PROBLEM
The entries below should appear again in your reply, word for word.

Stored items

◆ ◆ ◆ ◆ ◆ ◆ ◆

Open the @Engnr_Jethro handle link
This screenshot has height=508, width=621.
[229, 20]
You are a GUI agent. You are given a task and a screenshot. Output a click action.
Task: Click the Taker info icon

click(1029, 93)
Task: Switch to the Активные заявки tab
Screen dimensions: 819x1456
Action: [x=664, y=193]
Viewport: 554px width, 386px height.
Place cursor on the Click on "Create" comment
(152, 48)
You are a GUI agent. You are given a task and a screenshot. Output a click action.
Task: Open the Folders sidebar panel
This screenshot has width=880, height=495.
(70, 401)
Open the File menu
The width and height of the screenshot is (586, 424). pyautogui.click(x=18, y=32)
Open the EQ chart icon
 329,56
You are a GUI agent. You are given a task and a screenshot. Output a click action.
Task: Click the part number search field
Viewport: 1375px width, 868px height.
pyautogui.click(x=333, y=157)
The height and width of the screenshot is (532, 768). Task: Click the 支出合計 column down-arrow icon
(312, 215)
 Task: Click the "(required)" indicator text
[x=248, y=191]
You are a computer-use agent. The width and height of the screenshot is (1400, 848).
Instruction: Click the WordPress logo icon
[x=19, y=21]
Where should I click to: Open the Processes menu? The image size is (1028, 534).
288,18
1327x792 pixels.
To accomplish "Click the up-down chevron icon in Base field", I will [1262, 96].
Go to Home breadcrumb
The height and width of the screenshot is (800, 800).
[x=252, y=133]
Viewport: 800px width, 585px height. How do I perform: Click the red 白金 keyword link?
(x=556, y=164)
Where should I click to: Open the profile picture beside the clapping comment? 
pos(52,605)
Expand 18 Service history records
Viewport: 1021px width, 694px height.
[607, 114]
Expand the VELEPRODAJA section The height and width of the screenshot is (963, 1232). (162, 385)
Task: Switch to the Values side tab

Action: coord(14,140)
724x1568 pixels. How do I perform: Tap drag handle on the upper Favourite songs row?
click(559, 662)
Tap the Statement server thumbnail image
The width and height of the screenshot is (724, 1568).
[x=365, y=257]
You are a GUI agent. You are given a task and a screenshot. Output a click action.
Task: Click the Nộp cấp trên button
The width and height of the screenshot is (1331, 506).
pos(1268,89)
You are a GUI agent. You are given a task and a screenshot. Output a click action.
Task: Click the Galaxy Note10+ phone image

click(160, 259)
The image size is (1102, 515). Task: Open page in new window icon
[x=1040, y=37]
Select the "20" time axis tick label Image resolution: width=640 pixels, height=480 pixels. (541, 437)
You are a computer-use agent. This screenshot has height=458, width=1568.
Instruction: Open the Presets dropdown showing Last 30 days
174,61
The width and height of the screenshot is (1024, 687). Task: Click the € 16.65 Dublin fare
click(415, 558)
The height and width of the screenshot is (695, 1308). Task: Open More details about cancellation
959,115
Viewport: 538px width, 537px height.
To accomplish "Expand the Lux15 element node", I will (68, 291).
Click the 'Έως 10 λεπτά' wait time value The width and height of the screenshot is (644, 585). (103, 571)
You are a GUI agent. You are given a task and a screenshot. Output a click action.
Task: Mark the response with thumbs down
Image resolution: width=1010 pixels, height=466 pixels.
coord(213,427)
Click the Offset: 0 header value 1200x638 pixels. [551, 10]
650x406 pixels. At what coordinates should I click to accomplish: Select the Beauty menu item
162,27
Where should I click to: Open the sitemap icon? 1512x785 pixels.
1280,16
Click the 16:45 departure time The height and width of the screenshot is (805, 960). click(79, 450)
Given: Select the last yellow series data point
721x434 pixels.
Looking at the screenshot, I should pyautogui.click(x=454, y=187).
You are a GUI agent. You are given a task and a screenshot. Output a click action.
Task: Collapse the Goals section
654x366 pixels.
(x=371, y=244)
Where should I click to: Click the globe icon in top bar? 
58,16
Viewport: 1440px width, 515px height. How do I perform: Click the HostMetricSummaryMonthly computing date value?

◆ ◆ ◆ ◆ ◆ ◆ ◆

EXERCISE ANSWER
Open the @Engnr_Jethro handle link
This screenshot has height=508, width=621.
[229, 20]
You are a GUI agent. You are given a task and a screenshot. Output a click action.
Task: Click the Taker info icon

click(1029, 93)
Task: Switch to the Активные заявки tab
Screen dimensions: 819x1456
Action: [x=664, y=193]
Viewport: 554px width, 386px height.
Place cursor on the Click on "Create" comment
(152, 48)
You are a GUI agent. You are given a task and a screenshot. Output a click action.
Task: Open the Folders sidebar panel
This screenshot has width=880, height=495.
(70, 401)
Open the File menu
The width and height of the screenshot is (586, 424). pyautogui.click(x=18, y=32)
Open the EQ chart icon
 329,56
You are a GUI agent. You are given a task and a screenshot. Output a click action.
Task: Click the part number search field
Viewport: 1375px width, 868px height.
pyautogui.click(x=333, y=157)
The height and width of the screenshot is (532, 768). Task: Click the 支出合計 column down-arrow icon
(312, 215)
 Task: Click the "(required)" indicator text
[x=248, y=191]
You are a computer-use agent. The width and height of the screenshot is (1400, 848).
Instruction: Click the WordPress logo icon
[x=19, y=21]
Where should I click to: Open the Processes menu? The image size is (1028, 534).
288,18
1327x792 pixels.
To accomplish "Click the up-down chevron icon in Base field", I will [1262, 96].
Go to Home breadcrumb
The height and width of the screenshot is (800, 800).
[x=252, y=133]
Viewport: 800px width, 585px height. How do I perform: Click the red 白金 keyword link?
(x=556, y=164)
Where should I click to: Open the profile picture beside the clapping comment? 
pos(52,605)
Expand 18 Service history records
Viewport: 1021px width, 694px height.
[607, 114]
Expand the VELEPRODAJA section The height and width of the screenshot is (963, 1232). (162, 385)
Task: Switch to the Values side tab

Action: coord(14,140)
724x1568 pixels. How do I perform: Tap drag handle on the upper Favourite songs row?
click(559, 662)
Tap the Statement server thumbnail image
The width and height of the screenshot is (724, 1568).
[x=365, y=257]
You are a GUI agent. You are given a task and a screenshot. Output a click action.
Task: Click the Nộp cấp trên button
The width and height of the screenshot is (1331, 506).
pos(1268,89)
You are a GUI agent. You are given a task and a screenshot. Output a click action.
Task: Click the Galaxy Note10+ phone image

click(160, 259)
The image size is (1102, 515). Task: Open page in new window icon
[x=1040, y=37]
Select the "20" time axis tick label Image resolution: width=640 pixels, height=480 pixels. (541, 437)
You are a computer-use agent. This screenshot has height=458, width=1568.
Instruction: Open the Presets dropdown showing Last 30 days
174,61
The width and height of the screenshot is (1024, 687). Task: Click the € 16.65 Dublin fare
click(415, 558)
The height and width of the screenshot is (695, 1308). Task: Open More details about cancellation
959,115
Viewport: 538px width, 537px height.
To accomplish "Expand the Lux15 element node", I will (68, 291).
Click the 'Έως 10 λεπτά' wait time value The width and height of the screenshot is (644, 585). (103, 571)
You are a GUI agent. You are given a task and a screenshot. Output a click action.
Task: Mark the response with thumbs down
Image resolution: width=1010 pixels, height=466 pixels.
coord(213,427)
Click the Offset: 0 header value 1200x638 pixels. [551, 10]
650x406 pixels. At what coordinates should I click to accomplish: Select the Beauty menu item
162,27
Where should I click to: Open the sitemap icon? 1512x785 pixels.
1280,16
Click the 16:45 departure time The height and width of the screenshot is (805, 960). click(79, 450)
Given: Select the last yellow series data point
721x434 pixels.
Looking at the screenshot, I should pyautogui.click(x=454, y=187).
You are a GUI agent. You are given a task and a screenshot. Output a click action.
Task: Collapse the Goals section
654x366 pixels.
(x=371, y=244)
Where should I click to: Click the globe icon in top bar? 
58,16
Viewport: 1440px width, 515px height. How do I perform: Click the HostMetricSummaryMonthly computing date value?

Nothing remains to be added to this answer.